GARLIC OIL SAUTEED PASTA WITH BROCCOLI - BIGOVEN



Garlic Oil Sauteed Pasta with Broccoli - BigOven image

"A red wine vinegar covered broccoli over a Penne Pasta"

Total Time 18 minutes

Prep Time 10 minutes

Yield 4

Number Of Ingredients 8

1/3 cup Extra virgin olive oil
2 cloves Garlic smashed
1/4 teaspoon Red pepper flakes
1/4 head Broccoli stalk peeled and cut into matchsticks
Kosher Salt And Black Pepper To taste
2 tablespoons Red wine vinegar
2 cups Penne pasta al dente or to taste
1 piece Parmesan cheese for garnish

Steps:

  • "In a large saute pan, heat the olive oil, garlic, and pepper flakes over medium heat until fragrant.

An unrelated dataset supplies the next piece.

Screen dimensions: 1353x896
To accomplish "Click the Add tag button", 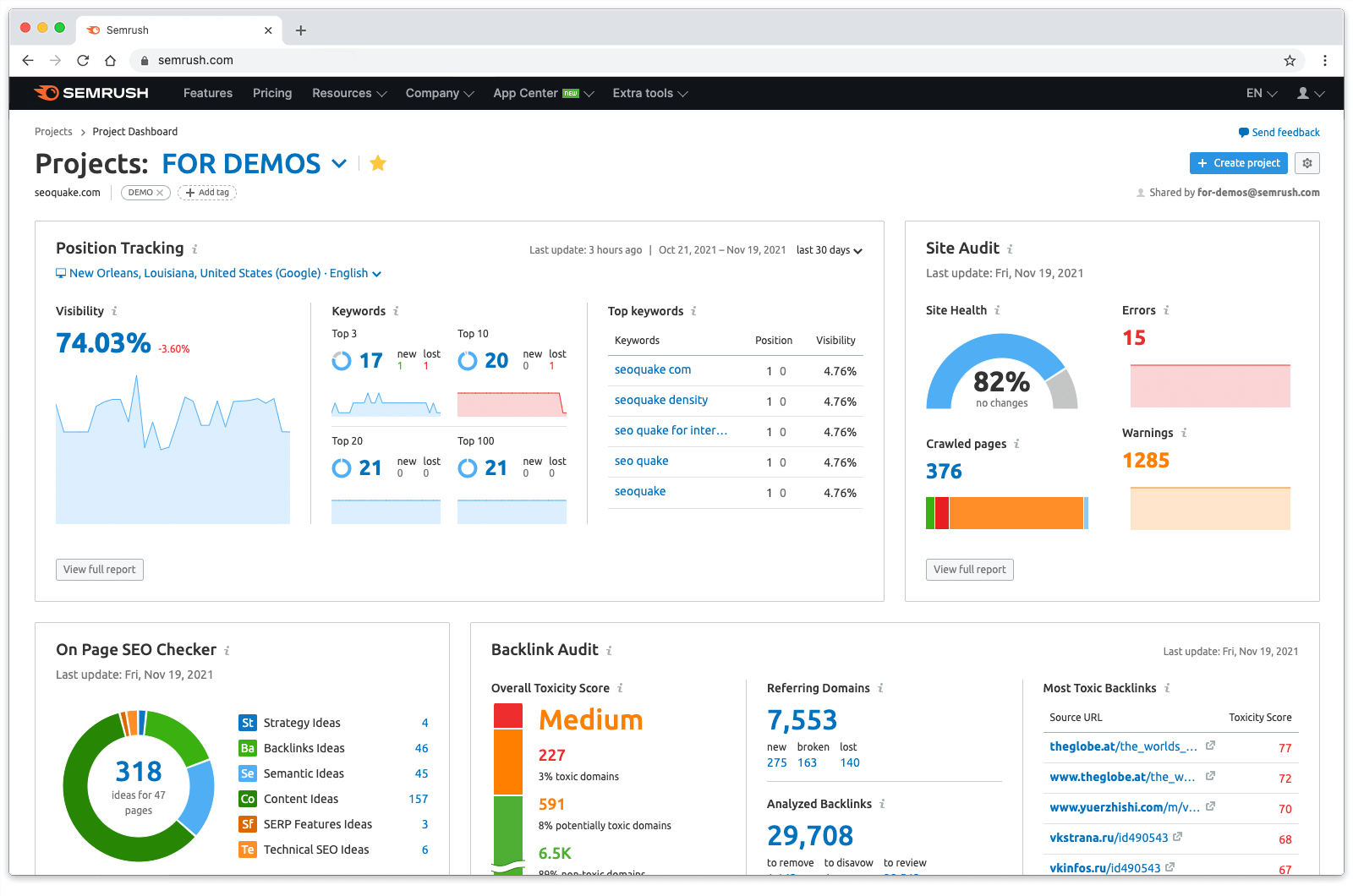I will [207, 193].
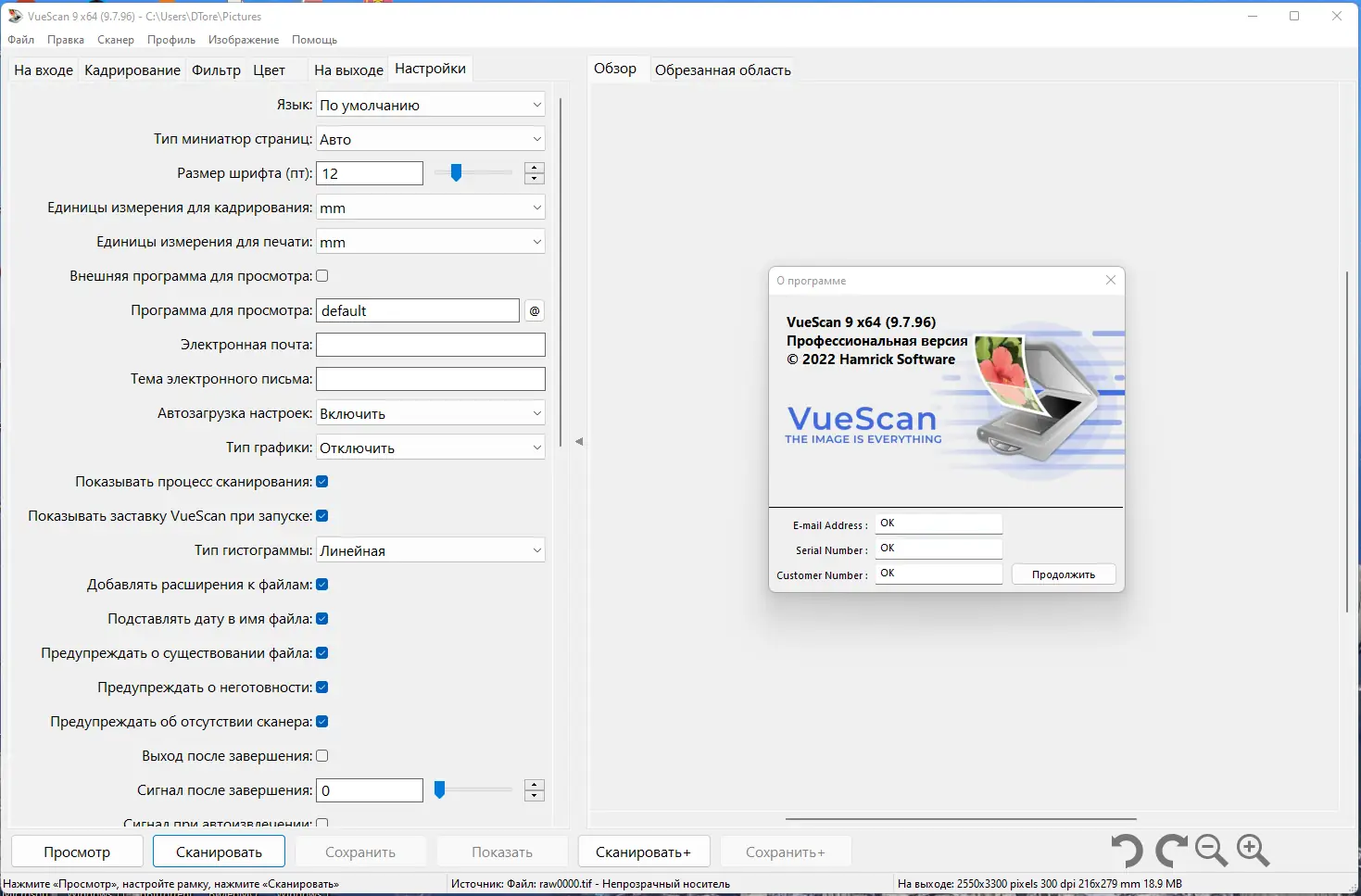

Once the garlic has turned golden in color, remove it from the pan. You are left with garlic-infused oil in the pan. Add the broccoli to the pan. Cook's Note: Be sure the broccoli is completely dry before tossing it into the pan. Toss the broccoli to coat with the oil. Season with salt and pepper and saute over medium heat until the broccoli barely loses some of its crunch, about 5 minutes. Turn the heat up to high and deglaze the pan with the red wine vinegar. Add a few tablespoons of water, if needed. Cook's Note: Use pasta water if the pasta was made fresh. Add in the pasta and toss to coat with the oil. Top with Parmesan cheese for serving. "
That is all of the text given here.